I love movies, I love to watch and judge and re-watch and judge some more. Chick flicks, super heroes, action, drama – I love it all. But you know what I don’t love? Sequels and remakes. Why why why? And how often are these ideas actually successful? Now I’m sure sequels often fair better than remakes, but lets examine both.
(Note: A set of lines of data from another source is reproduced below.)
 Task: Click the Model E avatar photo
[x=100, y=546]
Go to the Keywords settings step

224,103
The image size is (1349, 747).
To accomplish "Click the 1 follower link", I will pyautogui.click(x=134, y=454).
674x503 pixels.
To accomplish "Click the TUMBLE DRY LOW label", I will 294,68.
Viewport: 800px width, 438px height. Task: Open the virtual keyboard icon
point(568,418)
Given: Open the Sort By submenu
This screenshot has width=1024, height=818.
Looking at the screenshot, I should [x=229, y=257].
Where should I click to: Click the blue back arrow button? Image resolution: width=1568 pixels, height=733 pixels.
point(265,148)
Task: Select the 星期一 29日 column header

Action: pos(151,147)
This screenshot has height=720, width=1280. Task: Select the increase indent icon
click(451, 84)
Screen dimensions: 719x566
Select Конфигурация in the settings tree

Sometimes – and only sometimes sequels can work. The Godfather Part 2, the Dark Knight, Toy Story 2 & 3, Karate Kid II, Mission Impossible II & III (I liked them!) but I honestly have a hard time and have to seriously consider which sequels I’ve actually enjoyed. But then I think about the ones that haven’t and my mind can’t stop going – the Hangover 2, Bridget Jones 2, Sex & the City 2, Clerks II, Oceans Twelve, Speed 2, any Joel Schumacher Batman, – in many ways I feel these sequels to a disservice to their originals.

Then there’s sequels many years later, that you know are only being made because the people involved need the money – recently announced coming sequels will be: Austin Powers 4, Jurassic Park 3, Bridget Jones 3, Ghost Rider 2 (I mean, really?!) There’s no need for any of these movies to be made, (or for anyone to keep giving Nicholas Cage a job) especially since it’s been quite a few years since we’ve even seen an Austin Powers or a Bridget Jones in action.

Now for the remakes. Past awful remakes include: Charlie and the Chocolate Factory (sorry Johnny Depp, even I couldn’t love you for this), Get Smart (sorry Steve), and as of late a new version of Footloose has been made. It’s the exact same story, same music, same character names – they are even re-creating the Kevin Bacon-tan top-dance sequence. This movie was (at least somewhat) a reflection of the time in which it was made. Looking at it now, it just doesn’t work. It looks like that movie Step Up where dancing is illegal. I hope Kevin Bacon was wise enough not to have a cameo in this.

This week it was announced a remake of Dirty Dancing has been green lit. Didn’t Dirty Dancing – Havana Nights do enough damage? At least it had a Patrick Swayze cameo! No offence to Jennifer Grey, but if she gets the cameo with her nose job and all – it’s just not the same.

What are they doing to our beloved originals? It perverses these movies and why we love them. Are we out of original ideas that we are doomed to a life or continuous recycling? Why do we need them? DO we need them?

Also set for release this Christmas – A Very Harold & Kumar Christmas. Come on.